**Task 1:**
In the rows, please change "Font Sizes" to "Font Styles" in the lines starting with the line with "Expand the Font Sizes dropdown" and going on through the line with "(x=372, y=442)". Give back those lines alone, with everything else unchanged.

**Quoted passage:**
__________

Joseph Goodman is a role-playing game designer and the owner of Goodman Games. He is best known for the d20 adventure series, Dungeon Crawl Classics and the Dungeon Crawl Classics Role Playing Game.

Career
Joseph Goodman has been a gaming professional since 1994, when he self-published The Dark Library, a fanzine for his interest in miniatures games such as Warhammer 40k.  Heartbreaker Hobbies & Games later hired him as editor-in-chief of their own magazine, Forge: The Magazine of Miniature Gaming.  Goodman then started his own game publishing company, Goodman Games, with his first RPG being Broncosaurus Rex. Despite success with Broncosaurus Rex and then moving to fantasy dungeon crawls, Goodman did not bring any game designers in house and continued to work with creators on a freelance basis. With Dungeon Crawl Classics, Goodman was trying to publish the sort of intelligent dungeon crawl adventures that he was interested in playing, and he wanted to serve the large part of the demographic market made up of older gamers. In 2004, Goodman also developed the Dragonmech setting, which he released under White Wolf's Swords & Sorcery label.

__________

**Supplied data:**

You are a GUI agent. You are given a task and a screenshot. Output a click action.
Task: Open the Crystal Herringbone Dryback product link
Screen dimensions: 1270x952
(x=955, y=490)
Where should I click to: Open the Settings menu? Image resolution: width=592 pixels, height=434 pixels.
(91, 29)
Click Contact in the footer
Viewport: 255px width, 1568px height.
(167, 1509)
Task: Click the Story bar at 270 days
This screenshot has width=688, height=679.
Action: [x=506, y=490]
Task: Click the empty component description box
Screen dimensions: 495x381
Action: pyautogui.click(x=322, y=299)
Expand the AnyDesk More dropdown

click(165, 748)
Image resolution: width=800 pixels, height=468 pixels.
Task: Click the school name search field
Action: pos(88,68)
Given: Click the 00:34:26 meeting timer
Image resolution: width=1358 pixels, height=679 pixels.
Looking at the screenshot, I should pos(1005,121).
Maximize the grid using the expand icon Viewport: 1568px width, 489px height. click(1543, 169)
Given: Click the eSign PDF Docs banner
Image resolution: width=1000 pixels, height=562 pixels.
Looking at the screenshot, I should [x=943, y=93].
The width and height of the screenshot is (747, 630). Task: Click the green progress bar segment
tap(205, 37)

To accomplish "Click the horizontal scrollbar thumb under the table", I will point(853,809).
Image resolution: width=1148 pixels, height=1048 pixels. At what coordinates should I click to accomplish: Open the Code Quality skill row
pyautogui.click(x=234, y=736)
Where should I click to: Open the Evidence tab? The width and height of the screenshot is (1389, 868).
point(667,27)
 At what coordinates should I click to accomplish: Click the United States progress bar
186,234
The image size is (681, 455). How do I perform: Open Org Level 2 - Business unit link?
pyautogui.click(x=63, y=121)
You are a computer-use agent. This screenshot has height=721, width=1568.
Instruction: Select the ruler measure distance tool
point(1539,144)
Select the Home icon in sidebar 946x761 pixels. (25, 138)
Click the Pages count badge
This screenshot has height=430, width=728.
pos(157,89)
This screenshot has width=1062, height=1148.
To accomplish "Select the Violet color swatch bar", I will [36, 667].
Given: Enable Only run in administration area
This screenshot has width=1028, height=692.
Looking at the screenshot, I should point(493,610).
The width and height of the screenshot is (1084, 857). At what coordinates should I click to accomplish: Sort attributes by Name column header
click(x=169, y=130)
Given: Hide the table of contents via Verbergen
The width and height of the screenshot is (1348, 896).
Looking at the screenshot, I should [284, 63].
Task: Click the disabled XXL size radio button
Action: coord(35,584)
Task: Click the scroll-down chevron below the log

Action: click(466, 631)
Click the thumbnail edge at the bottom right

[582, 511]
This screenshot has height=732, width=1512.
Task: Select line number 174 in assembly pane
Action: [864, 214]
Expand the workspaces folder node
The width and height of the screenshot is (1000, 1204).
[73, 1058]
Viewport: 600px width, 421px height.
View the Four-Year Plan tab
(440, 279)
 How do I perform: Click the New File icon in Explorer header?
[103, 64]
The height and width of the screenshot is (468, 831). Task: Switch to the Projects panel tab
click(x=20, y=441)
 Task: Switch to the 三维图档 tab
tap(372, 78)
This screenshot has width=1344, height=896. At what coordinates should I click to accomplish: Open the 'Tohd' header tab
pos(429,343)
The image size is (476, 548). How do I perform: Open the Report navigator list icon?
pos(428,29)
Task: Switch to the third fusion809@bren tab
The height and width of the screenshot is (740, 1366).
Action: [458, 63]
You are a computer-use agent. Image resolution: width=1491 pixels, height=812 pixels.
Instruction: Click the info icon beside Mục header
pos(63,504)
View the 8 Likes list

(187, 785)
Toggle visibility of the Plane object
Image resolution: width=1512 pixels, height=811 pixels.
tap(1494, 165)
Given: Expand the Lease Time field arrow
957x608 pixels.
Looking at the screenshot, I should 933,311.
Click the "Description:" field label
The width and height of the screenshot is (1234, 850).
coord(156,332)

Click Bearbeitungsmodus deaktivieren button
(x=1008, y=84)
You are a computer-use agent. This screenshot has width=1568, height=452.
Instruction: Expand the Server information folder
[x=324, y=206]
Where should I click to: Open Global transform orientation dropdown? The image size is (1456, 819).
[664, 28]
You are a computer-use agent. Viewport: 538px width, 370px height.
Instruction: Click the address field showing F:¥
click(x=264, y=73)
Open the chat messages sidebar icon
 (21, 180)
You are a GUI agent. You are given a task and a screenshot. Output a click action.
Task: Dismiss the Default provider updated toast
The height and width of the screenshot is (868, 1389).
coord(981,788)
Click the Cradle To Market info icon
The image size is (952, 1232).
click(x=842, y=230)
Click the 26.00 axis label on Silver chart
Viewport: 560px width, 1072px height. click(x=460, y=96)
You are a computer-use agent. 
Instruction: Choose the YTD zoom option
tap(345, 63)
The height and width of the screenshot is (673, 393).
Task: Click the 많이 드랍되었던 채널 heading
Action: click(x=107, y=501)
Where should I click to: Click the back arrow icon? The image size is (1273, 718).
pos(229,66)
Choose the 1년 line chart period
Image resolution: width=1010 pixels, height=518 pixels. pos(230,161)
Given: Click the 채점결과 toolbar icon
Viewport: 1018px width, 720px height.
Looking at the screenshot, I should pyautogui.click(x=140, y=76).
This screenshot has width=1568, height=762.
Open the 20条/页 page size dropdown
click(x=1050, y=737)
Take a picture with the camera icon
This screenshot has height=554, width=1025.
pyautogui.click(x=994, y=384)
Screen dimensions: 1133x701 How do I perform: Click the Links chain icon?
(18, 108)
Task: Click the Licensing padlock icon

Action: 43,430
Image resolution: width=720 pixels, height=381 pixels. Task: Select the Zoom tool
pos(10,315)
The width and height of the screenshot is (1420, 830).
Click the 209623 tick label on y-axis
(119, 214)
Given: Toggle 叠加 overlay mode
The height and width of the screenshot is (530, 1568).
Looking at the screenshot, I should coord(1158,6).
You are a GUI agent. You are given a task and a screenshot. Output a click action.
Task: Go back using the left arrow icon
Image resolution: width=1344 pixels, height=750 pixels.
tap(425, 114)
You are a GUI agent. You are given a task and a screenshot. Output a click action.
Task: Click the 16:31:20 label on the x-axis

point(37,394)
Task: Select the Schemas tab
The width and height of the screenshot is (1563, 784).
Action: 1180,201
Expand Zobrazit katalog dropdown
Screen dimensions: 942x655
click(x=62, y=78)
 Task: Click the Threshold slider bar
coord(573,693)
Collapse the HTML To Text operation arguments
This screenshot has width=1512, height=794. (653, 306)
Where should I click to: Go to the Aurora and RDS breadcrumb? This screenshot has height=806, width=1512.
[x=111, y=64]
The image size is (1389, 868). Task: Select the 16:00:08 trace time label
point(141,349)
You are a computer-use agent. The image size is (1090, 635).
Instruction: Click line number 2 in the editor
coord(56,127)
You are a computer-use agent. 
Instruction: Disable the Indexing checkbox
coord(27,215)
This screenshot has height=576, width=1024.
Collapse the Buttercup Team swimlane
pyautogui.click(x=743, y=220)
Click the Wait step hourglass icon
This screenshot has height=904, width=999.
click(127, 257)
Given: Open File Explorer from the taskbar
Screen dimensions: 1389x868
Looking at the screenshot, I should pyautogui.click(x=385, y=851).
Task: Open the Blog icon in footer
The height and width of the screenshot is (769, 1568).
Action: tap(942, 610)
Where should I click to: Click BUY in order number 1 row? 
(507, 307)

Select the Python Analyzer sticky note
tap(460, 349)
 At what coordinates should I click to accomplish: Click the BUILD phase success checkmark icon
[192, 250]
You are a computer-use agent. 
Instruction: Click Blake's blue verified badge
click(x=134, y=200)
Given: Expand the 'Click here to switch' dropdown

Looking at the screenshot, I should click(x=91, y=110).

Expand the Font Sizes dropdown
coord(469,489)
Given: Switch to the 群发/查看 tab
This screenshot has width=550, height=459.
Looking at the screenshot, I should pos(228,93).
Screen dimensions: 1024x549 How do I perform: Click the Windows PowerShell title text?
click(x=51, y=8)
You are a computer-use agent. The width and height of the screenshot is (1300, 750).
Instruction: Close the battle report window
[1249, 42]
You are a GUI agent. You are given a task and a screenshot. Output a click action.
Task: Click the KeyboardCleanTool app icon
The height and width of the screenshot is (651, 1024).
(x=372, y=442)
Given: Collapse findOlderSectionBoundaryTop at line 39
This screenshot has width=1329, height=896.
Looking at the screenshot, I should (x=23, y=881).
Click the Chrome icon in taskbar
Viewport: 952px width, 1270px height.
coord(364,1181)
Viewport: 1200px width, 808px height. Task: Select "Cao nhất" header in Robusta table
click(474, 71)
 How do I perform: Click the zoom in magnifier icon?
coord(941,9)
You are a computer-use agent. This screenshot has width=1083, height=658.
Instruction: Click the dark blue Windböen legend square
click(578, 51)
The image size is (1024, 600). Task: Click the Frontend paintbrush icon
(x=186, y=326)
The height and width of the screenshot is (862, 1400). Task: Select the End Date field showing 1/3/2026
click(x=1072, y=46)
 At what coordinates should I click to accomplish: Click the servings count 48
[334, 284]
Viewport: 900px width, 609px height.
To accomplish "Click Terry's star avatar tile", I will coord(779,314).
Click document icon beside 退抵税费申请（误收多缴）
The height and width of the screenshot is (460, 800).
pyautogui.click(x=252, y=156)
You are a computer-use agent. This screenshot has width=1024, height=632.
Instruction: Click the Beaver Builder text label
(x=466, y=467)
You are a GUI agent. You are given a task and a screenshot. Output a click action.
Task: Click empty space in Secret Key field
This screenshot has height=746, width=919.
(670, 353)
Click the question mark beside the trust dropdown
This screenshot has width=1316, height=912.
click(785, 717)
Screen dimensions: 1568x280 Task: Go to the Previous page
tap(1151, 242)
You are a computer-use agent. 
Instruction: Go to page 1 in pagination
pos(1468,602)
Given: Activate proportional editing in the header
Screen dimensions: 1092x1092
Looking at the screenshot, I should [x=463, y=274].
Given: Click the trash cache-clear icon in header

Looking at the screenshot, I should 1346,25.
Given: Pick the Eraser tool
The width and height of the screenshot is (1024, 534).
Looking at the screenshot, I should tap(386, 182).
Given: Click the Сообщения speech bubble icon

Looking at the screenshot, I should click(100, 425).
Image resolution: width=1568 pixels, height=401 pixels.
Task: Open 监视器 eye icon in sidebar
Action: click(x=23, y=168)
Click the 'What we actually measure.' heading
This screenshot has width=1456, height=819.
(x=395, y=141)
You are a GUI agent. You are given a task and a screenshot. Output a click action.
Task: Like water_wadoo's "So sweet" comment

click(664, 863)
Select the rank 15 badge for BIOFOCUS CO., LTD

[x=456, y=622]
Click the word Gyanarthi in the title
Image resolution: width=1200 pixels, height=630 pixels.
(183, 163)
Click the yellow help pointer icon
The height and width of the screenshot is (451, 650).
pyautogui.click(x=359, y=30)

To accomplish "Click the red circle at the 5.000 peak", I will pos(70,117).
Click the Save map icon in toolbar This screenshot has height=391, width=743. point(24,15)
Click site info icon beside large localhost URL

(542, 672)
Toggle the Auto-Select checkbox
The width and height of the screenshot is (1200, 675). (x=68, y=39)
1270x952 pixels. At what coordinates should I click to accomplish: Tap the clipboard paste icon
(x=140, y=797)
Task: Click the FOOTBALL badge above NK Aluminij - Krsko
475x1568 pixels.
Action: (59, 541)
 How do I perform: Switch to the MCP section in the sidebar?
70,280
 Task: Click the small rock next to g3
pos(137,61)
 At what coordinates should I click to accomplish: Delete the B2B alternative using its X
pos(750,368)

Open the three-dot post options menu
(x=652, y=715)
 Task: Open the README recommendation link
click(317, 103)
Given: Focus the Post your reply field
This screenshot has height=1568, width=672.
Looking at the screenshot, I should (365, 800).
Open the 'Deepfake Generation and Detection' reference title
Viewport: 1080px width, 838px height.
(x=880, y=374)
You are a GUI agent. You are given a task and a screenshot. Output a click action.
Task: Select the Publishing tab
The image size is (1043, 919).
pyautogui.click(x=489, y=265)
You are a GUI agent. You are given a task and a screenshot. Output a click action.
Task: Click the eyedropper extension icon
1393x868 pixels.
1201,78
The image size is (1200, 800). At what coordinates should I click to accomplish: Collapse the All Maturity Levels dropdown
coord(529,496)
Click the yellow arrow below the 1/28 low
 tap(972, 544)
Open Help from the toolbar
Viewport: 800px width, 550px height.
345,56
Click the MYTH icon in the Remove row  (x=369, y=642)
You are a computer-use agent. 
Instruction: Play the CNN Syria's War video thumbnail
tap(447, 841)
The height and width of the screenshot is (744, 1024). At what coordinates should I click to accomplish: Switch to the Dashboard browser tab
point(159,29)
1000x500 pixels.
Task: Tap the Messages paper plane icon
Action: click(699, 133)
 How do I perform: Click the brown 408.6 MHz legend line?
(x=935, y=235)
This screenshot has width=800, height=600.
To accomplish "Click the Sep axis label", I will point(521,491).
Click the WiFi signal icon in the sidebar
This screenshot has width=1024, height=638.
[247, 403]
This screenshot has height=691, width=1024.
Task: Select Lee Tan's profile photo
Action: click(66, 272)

__________

**Task 2:**
According to the Joseph Goodman biography, under which label did he release the Dragonmech setting?

**Expected output 1:**
Expand the Font Styles dropdown
coord(469,489)
Given: Switch to the 群发/查看 tab
This screenshot has width=550, height=459.
Looking at the screenshot, I should pos(228,93).
Screen dimensions: 1024x549 How do I perform: Click the Windows PowerShell title text?
click(x=51, y=8)
You are a computer-use agent. The width and height of the screenshot is (1300, 750).
Instruction: Close the battle report window
[1249, 42]
You are a GUI agent. You are given a task and a screenshot. Output a click action.
Task: Click the KeyboardCleanTool app icon
The height and width of the screenshot is (651, 1024).
(x=372, y=442)

**Expected output 2:**
White Wolf's Swords & Sorcery label.